Criminal law multiple choice answer 5. (C) Defendant will be guilty of voluntary manslaughter under these facts. Voluntary manslaughter is an intentional killing but it is mitigated down from murder, usually because it is committed while in the "heat of passion." Answer choice (C) is correct. In a situation in which two persons engage in a fight and where the intent to kill is formed during the fight, the correct charge is that of voluntary manslaughter. It is important to note that this homicide would be considered murder, but for the fact that the intent to kill was formed during the fight or struggle and the defendant performed the death-producing blow while in the heat of passion. Answer choice (A) is incorrect because Defendant's act is not murder. Murder is defined as the unlawful killing of another human being with malice aforethought. Most jurisdictions today recognize various types of murder but they all have the common thread of the mental element of "malice" and they all require that this mental element be formulated, or planned, some time in advance of, and prior to, the killing.
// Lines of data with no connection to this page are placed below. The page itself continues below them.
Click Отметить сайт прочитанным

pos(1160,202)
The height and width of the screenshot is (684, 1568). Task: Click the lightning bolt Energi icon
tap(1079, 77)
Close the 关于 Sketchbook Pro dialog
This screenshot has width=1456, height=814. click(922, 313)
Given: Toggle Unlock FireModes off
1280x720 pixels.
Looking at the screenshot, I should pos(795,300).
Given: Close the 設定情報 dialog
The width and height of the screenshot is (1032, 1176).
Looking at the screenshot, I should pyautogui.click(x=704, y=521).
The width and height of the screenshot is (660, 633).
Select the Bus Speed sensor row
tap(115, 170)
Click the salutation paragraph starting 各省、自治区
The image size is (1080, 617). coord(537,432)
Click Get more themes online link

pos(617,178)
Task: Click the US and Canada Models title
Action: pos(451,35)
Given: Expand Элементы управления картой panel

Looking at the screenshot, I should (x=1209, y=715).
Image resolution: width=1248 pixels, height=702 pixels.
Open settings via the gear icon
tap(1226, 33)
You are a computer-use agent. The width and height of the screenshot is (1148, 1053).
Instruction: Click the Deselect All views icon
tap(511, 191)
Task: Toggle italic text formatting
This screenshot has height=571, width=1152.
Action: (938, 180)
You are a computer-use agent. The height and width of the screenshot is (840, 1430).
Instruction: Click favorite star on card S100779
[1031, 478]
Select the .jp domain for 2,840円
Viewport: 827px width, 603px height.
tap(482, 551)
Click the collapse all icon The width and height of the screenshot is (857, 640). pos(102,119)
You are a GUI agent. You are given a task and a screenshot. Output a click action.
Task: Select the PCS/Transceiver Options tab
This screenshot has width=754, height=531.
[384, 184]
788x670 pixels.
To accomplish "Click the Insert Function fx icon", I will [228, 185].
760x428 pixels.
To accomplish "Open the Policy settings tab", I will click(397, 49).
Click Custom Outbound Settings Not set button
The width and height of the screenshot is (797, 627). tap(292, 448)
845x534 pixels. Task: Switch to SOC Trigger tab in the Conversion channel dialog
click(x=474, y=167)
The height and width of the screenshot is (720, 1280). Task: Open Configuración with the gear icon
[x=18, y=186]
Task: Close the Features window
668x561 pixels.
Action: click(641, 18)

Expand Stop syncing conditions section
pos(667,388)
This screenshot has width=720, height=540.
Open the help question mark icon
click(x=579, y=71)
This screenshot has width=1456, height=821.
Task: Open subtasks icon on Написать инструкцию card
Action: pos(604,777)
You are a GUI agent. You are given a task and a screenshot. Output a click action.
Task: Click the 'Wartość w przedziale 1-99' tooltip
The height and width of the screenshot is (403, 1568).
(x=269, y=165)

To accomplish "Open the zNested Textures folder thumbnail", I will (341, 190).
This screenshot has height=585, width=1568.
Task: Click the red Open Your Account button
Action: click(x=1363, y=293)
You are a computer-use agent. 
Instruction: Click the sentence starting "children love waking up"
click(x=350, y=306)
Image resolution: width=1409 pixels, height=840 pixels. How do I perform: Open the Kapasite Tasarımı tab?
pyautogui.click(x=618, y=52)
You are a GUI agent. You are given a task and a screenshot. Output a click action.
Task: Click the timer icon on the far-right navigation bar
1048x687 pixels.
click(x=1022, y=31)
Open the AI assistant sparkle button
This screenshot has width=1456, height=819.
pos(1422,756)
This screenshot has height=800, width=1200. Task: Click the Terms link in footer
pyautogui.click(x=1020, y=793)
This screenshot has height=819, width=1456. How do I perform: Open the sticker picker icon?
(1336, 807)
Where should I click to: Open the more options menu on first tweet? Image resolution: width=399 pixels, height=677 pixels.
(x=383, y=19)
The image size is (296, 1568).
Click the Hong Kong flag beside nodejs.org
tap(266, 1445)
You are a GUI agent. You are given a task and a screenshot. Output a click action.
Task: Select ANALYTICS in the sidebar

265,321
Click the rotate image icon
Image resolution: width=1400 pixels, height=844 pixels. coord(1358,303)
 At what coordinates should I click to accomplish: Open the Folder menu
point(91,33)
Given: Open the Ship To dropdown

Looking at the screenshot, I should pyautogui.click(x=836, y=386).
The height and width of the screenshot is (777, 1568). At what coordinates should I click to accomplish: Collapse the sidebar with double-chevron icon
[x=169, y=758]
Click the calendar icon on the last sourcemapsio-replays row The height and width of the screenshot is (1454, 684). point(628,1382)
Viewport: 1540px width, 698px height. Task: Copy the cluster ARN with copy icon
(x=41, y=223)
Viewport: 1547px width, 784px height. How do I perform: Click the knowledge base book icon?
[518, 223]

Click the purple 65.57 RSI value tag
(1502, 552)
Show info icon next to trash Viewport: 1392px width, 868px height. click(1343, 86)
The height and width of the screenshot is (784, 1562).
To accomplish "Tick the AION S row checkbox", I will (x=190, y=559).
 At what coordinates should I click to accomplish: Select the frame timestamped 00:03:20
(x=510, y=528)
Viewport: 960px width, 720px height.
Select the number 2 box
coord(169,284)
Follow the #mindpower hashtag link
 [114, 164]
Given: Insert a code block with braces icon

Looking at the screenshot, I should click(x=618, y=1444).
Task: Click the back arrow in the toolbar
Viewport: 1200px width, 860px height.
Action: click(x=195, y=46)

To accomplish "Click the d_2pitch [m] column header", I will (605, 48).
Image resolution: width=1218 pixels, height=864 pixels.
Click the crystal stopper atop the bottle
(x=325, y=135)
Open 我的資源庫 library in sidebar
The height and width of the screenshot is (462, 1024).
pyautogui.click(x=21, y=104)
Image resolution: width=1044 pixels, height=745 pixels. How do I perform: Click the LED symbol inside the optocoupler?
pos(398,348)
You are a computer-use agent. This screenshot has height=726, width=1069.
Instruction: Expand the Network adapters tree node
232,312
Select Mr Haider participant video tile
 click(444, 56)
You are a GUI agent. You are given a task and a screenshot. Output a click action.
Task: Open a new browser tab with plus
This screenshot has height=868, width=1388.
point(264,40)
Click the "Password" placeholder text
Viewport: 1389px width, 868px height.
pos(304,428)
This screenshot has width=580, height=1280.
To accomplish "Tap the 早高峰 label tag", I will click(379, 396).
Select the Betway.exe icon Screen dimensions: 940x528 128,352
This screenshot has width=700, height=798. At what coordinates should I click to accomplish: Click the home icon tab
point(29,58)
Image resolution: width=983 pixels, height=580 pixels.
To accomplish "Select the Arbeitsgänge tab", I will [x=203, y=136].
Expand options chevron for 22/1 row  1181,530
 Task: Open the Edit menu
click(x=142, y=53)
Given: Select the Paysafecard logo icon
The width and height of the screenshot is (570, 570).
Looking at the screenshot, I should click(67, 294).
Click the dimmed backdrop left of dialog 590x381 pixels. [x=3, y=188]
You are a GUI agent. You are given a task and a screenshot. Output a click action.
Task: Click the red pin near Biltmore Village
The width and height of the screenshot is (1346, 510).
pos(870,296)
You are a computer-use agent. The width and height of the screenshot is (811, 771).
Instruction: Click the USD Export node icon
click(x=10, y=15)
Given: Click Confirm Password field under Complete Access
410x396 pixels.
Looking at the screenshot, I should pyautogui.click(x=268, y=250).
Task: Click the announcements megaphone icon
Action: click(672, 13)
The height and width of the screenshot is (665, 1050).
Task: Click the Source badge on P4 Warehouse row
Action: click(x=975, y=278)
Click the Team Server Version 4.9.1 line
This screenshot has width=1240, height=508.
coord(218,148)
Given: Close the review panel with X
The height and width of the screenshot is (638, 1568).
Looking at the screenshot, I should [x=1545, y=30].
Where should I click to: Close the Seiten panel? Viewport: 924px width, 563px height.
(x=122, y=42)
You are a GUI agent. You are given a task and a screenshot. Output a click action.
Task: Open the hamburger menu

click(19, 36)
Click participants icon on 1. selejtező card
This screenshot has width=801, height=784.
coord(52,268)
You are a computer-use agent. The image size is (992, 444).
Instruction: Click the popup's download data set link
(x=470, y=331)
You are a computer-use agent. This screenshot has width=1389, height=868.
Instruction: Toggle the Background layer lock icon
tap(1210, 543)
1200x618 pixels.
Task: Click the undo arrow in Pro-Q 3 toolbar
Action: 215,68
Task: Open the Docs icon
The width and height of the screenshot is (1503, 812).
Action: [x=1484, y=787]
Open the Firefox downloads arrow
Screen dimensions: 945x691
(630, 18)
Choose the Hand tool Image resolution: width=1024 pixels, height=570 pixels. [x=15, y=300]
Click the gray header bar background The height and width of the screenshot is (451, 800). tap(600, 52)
Answer choice (B) is incorrect because there is no felony murder under these facts. Under the common law there were certain enumerated felonies, such as burglary, larceny, arson, rape, and robbery, which were required to be either attempted or committed by the defendant for felony murder to apply. Finally, answer choice (D) is incorrect because Defendant's conduct, under the facts of this problem, was intentional. Defendant's conduct did not merely constitute the commission of an unlawful act, or the commission of an unlawful act constituting a high probability of death or serious bodily injury. Defendant's conduct here was intentional. The facts state that "During the fight Defendant forms the intent to kill Neighbor." This is an intentional killing. Involuntary manslaughter is not applicable under these facts.
DISCLAIMER-USE THESE CRIMINAL LAW MULTIPLE CHOICE QUESTIONS AT YOUR OWN RISK - THE LAW DOES CHANGE.